Records supplied:
■ ■ ■ ■ ■
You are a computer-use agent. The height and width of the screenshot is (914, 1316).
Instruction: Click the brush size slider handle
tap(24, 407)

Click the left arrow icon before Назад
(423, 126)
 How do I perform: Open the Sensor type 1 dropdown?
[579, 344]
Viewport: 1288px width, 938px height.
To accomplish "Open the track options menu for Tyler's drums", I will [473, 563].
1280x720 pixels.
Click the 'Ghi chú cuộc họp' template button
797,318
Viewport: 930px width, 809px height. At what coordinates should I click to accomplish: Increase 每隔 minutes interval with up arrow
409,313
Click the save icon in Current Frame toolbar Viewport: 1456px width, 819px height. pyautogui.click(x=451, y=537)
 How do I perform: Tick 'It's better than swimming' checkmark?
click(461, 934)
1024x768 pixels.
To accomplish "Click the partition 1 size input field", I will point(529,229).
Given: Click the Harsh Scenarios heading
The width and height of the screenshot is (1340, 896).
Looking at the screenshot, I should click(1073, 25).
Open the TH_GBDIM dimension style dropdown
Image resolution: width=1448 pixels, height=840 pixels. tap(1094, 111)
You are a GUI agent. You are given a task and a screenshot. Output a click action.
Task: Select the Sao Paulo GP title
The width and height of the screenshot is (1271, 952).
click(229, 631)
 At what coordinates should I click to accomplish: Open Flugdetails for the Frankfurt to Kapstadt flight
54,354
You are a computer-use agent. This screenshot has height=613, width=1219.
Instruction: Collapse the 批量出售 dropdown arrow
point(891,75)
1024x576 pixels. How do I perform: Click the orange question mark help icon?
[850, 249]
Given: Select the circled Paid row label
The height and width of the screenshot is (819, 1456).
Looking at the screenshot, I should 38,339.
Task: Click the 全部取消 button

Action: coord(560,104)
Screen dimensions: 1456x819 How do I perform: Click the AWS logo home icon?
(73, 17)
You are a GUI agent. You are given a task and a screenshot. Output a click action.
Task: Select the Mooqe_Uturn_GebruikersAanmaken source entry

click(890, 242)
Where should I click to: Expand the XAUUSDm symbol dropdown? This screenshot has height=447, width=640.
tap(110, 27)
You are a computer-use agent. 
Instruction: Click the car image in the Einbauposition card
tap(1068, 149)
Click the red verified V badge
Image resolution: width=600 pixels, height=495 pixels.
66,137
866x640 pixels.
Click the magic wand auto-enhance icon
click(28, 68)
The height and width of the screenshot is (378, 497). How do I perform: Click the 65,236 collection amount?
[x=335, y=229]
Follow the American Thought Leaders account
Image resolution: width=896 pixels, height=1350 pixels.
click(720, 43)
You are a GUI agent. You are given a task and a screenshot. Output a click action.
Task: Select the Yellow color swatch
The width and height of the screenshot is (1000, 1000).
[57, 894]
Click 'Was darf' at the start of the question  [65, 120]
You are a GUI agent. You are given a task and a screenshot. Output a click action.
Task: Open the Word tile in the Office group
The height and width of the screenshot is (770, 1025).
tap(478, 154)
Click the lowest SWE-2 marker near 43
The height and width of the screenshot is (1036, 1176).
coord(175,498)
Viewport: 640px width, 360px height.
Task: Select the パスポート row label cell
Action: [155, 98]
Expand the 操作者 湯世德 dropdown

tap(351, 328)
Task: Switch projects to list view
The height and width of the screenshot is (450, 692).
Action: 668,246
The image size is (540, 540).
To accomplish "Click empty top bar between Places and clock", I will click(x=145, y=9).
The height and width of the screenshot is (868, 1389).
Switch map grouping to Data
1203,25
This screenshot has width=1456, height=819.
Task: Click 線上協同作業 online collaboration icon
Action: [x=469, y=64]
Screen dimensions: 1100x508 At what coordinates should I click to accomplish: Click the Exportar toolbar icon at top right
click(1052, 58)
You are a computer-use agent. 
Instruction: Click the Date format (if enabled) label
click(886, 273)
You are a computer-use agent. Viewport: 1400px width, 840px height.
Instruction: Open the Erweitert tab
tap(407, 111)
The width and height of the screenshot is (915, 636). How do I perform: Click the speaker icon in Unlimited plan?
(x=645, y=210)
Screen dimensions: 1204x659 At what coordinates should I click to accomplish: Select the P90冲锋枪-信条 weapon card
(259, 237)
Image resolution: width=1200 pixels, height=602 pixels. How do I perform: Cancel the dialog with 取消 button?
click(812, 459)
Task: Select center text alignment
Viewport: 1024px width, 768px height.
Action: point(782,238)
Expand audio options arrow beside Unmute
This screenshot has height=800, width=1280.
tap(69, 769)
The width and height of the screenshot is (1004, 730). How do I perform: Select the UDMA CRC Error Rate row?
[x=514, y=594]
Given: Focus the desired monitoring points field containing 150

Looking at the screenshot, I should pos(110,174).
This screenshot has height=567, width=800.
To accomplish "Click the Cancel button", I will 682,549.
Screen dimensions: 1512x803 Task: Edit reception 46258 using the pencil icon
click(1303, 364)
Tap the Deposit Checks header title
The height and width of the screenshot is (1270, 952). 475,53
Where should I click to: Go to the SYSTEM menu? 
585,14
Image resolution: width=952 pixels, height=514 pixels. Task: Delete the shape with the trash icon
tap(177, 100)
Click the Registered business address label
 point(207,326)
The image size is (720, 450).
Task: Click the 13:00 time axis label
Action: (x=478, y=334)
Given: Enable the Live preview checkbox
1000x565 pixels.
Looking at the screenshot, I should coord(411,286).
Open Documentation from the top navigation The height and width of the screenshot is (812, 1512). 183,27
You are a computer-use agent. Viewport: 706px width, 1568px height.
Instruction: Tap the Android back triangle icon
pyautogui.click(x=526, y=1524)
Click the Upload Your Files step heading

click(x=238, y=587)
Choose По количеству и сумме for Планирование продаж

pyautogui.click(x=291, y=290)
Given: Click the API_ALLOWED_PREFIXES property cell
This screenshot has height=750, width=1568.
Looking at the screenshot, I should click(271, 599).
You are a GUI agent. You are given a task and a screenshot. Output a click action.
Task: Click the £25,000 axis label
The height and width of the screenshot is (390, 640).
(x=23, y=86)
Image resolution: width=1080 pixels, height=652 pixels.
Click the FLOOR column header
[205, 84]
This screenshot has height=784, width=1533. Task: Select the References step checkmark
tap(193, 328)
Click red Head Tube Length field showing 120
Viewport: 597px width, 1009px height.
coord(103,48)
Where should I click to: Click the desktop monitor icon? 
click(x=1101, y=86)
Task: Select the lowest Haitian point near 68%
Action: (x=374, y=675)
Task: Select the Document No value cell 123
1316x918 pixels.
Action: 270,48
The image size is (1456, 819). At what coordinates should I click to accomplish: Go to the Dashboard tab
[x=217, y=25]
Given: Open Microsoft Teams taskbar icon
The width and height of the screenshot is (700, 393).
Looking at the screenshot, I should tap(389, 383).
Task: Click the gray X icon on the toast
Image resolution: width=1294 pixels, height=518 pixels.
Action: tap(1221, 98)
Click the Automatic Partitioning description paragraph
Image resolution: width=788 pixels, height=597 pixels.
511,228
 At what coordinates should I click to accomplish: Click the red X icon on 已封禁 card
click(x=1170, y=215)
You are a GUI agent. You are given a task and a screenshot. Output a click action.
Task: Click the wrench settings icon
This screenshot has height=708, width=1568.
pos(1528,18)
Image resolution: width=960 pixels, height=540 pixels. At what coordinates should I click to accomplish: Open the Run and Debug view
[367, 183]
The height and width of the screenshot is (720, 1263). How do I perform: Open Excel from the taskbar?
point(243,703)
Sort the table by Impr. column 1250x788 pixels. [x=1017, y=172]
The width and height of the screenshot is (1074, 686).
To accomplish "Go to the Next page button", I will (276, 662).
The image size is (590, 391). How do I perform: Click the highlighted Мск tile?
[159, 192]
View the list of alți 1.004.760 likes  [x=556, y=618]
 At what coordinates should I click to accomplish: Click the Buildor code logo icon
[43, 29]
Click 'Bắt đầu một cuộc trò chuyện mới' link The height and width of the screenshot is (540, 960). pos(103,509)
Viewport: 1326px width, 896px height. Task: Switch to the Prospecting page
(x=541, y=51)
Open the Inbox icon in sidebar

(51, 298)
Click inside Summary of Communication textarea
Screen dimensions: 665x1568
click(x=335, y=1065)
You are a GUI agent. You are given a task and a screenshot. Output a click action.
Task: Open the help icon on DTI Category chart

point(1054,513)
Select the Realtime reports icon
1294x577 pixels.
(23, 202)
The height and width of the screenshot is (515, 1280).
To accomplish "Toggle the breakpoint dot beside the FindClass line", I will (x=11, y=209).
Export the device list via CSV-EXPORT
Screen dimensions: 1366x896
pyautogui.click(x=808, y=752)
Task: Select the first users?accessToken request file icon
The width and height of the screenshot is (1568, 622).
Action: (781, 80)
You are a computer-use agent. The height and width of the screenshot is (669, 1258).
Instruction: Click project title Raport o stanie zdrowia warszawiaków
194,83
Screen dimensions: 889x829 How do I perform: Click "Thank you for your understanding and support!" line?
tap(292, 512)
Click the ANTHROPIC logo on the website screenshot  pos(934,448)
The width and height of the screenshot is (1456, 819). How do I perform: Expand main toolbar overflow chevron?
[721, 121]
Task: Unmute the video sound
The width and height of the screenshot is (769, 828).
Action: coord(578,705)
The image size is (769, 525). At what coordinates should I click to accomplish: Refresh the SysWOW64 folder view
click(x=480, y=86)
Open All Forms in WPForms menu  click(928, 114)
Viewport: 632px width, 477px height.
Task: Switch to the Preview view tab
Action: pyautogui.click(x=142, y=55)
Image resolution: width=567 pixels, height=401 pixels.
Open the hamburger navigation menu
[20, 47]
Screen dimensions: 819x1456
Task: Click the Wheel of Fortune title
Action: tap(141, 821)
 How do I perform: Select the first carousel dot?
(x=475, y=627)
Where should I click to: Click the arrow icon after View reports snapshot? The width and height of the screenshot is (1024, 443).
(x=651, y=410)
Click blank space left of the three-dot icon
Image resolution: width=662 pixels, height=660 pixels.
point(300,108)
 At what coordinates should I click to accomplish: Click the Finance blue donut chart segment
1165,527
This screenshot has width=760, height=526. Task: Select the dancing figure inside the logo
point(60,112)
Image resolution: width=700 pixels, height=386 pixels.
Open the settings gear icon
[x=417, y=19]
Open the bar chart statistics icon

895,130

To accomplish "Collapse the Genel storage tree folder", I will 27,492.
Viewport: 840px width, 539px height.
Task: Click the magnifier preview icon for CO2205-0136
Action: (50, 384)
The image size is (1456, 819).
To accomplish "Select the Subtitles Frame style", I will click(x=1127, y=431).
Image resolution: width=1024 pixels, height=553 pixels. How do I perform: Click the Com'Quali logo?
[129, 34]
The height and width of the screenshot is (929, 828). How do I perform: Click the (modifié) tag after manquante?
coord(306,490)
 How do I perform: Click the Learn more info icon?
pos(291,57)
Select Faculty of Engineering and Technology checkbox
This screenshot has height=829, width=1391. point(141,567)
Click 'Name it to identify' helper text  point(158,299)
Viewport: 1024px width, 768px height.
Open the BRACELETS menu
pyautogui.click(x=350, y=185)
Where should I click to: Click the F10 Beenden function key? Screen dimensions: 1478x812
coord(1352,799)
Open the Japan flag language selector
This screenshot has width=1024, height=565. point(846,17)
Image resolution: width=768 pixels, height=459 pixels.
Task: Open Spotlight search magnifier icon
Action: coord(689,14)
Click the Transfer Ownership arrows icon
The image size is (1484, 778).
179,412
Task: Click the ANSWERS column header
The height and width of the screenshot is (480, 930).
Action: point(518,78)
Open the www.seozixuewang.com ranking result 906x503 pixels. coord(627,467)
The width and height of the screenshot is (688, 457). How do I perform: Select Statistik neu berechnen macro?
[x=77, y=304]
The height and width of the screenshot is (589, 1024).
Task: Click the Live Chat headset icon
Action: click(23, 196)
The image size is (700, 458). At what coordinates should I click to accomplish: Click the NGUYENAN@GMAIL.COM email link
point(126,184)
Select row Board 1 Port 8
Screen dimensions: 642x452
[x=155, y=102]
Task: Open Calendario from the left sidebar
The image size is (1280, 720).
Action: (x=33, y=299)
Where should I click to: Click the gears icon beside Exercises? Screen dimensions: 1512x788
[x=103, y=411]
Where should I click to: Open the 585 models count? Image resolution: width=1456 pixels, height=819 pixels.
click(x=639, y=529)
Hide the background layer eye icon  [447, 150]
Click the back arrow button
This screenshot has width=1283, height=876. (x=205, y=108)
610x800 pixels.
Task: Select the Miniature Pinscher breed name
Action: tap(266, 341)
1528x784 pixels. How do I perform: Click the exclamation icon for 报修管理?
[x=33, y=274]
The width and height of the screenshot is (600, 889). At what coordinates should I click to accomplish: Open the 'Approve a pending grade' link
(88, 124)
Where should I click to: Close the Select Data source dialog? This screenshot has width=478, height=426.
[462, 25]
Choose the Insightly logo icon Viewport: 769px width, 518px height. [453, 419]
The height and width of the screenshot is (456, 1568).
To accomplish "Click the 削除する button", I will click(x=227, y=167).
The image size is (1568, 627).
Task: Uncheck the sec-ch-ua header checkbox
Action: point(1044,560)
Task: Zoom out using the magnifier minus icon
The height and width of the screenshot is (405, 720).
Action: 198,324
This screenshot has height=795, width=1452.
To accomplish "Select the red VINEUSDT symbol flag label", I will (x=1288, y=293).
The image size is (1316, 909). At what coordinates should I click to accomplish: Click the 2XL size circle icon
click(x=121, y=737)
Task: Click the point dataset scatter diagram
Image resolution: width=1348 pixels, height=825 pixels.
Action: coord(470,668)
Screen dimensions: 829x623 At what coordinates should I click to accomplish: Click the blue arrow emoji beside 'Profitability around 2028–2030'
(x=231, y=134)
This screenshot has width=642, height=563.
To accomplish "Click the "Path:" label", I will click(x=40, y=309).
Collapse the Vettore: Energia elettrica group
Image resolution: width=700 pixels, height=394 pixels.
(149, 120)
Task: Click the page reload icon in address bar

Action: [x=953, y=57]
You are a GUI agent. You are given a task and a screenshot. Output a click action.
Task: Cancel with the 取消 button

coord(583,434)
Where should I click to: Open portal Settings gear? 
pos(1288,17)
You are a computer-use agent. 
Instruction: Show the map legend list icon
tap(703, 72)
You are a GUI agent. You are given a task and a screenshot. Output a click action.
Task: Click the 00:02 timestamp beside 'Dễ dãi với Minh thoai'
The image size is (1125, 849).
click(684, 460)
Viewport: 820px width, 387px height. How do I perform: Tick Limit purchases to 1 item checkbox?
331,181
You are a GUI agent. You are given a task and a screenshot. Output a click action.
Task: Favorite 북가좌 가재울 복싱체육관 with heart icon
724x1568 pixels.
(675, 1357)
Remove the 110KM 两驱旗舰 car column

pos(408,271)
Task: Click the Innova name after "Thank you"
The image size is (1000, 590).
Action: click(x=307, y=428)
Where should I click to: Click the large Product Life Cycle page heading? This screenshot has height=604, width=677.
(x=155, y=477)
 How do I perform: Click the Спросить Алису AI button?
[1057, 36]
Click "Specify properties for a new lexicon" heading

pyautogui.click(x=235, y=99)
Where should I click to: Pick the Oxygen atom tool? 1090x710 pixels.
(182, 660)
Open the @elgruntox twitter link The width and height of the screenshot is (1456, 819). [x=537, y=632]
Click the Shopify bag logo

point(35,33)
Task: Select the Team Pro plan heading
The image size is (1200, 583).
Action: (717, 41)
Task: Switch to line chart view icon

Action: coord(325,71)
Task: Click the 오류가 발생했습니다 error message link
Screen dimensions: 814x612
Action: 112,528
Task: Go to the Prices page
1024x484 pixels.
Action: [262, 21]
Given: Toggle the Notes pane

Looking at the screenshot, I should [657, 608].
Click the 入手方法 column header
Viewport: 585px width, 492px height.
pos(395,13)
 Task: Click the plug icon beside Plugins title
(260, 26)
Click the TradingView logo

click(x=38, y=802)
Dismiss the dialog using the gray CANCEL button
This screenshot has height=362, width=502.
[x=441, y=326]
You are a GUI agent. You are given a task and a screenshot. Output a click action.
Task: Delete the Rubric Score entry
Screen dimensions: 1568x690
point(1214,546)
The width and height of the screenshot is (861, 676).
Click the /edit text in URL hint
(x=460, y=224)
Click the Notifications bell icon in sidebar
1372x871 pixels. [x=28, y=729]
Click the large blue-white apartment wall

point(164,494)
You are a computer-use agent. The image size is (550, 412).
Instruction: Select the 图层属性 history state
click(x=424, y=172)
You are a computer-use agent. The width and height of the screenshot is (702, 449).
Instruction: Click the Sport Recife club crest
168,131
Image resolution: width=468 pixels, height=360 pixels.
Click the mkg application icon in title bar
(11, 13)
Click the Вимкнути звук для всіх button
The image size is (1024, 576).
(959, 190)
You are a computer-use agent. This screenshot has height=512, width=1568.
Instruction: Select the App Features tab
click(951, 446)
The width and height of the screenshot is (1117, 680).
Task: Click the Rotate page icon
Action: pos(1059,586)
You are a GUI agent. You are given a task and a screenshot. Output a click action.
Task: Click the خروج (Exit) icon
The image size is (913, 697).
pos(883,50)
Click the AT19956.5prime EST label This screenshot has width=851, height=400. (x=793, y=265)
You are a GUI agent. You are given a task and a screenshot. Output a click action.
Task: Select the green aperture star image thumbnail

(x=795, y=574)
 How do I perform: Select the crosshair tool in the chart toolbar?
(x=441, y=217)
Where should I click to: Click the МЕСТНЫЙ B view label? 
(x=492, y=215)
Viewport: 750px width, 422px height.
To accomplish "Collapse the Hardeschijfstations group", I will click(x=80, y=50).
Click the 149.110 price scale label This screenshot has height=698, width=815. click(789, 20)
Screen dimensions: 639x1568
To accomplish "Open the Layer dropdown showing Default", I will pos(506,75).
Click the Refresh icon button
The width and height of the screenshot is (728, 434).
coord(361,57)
■ ■ ■ ■ ■
Exercise:
Pull out every line of the listing above that contains the word "Toggle", matching case exactly.

Correct result:
To accomplish "Toggle the breakpoint dot beside the FindClass line", I will (x=11, y=209).
Given: Toggle the Notes pane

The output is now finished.